A comprehensive study conducted by researchers at Columbia University Mailman School of Public Health and the Norwegian National Institute of Public Health discovered molecular markers of fetal inflammation that are linked to the chance of developing autistic spectrum disorder (ASD). These discoveries, which shed light on aberrant brain development, could potentially lead to the development of a test to screen for ASD at birth. The findings have been published in the journal Molecular Psychiatry.
Autism spectrum disorders (ASDs) are a diverse group of illnesses caused by a combination of genetic predisposition and environmental variables. Efforts to develop accurate biomarkers in genetics, neuroimaging, gene expression, and measures of the body’s metabolism are growing in an effort to better target the underlying causes of ASD for diagnosis and therapy.
Our findings point to a vulnerable phase during pregnancy when inflammation can interfere with central nervous system development. We discovered immune signatures in mid-pregnancy blood samples from mothers and umbilical cord blood from children later diagnosed with autism that correlate with responses to infection and molecules important for the development of the brain and its blood supply.Xiaoyu Che
The current study adds to the growing body of data that prenatal inflammation increases the likelihood of ASD. Previously, the researchers linked ASD risk to prenatal exposure to maternal fever, as well as influenza and herpesvirus type 2 infection – two of several putative triggers for maternal inflammation and ASD.

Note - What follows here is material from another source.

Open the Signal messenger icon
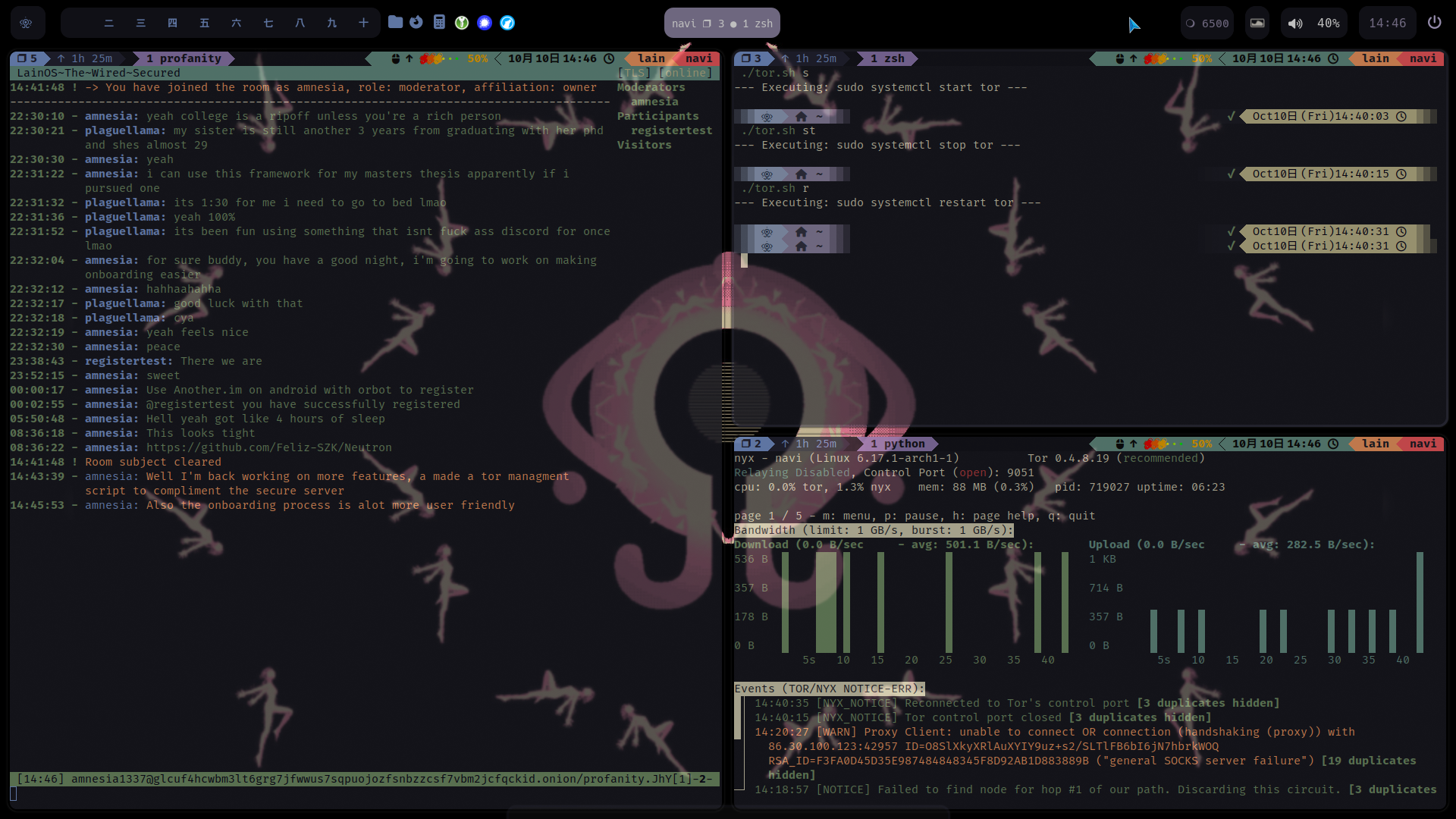The width and height of the screenshot is (1456, 819). click(485, 23)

The presence of 60 molecular indicators of immunological response, such as cytokines and growth factors, was examined in the new study. Blood samples were collected from 957 children, about half of whom were eventually diagnosed with ASD, during pregnancy (maternal mid-gestational blood sample) and at birth (cord blood).

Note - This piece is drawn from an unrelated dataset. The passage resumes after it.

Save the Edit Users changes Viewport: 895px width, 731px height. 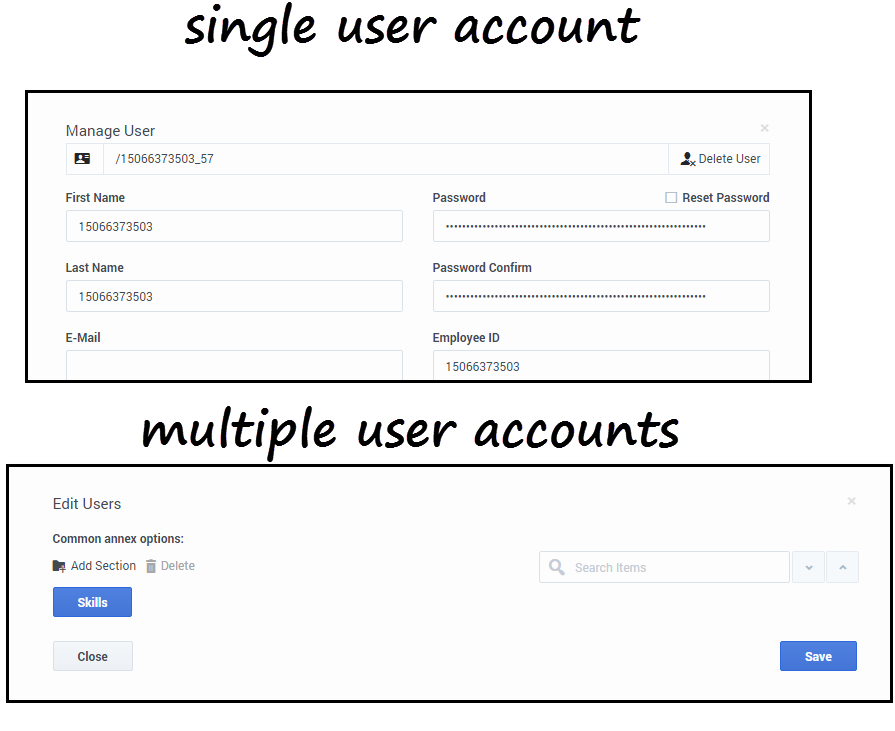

The study connected ASD risk to clusters of inflammation-related chemicals, with distinct clusters observed in boys and girls. Interleukins such as IL1RA and IL4 were among the most prognostic molecules. TNFα, Serpin E1, VCAM1, and IL1β are four chemicals hypothesized to be important in prenatal brain development that have been associated to ASD risk in both sexes. Biomarkers taken at delivery were only marginally less predictive than those taken during pregnancy.
“Our findings point to a vulnerable phase during pregnancy when inflammation can interfere with central nervous system development,” explains first author Xiaoyu (Jason) Che, Ph.D., assistant professor of biostatistics at the Center for Infection and Immunity at Columbia Mailman School.
“We discovered immune signatures in mid-pregnancy blood samples from mothers and umbilical cord blood from children later diagnosed with autism that correlate with responses to infection and molecules important for the development of the brain and its blood supply,” says study co-first author Mady Hornig, MD, associate professor of epidemiology at Columbia Mailman School.
“This work demonstrates the particular power of prospective cohorts for revealing illness roots,” says Ezra Susser, professor of epidemiology and psychiatry.
A fundamental issue in discovering biomarkers in ASD is that biomarkers may reflect genetic and neurobiological alterations or epigenetic processes that are active only at specific times and do not characterize the illness, merely the process that led to it. Furthermore, treatment research should ideally include biomarkers that are thought to predict improvements in clinical symptoms from clinical interventions in order to determine whether an intervention is altering or targeting an active biomedical process that is related to response in the subject at that time.
“This publication is the result of more than 20 years of data and sample collection and analysis with our colleagues at the Norwegian Institute of Public Health. Our future study will focus on identifying inflammation triggers and the linkages between those triggers and genetic susceptibility “W. Ian Lipkin, John Snow Professor of Epidemiology and neurology and pathology professor, made the statement.
About the Autism Birth Cohort (ABC) Study
The Autism Birth Cohort (ABC) study was carried out within a large Norwegian cohort of over 100,000 children who had been observed since before birth. ABC is a collaboration between researchers at the Norwegian National Institute of Public Health (NIPH) and the Columbia Mailman School, and it is directed by a Steering Committee of four people: Camilla Stoltenberg and Per Magnus in Norway, and Ian Lipkin and Ezra Susser at Columbia. “The ABC project is unusual in terms of the scale, depth, and breadth of both biological and social data on ASD,” Susser said.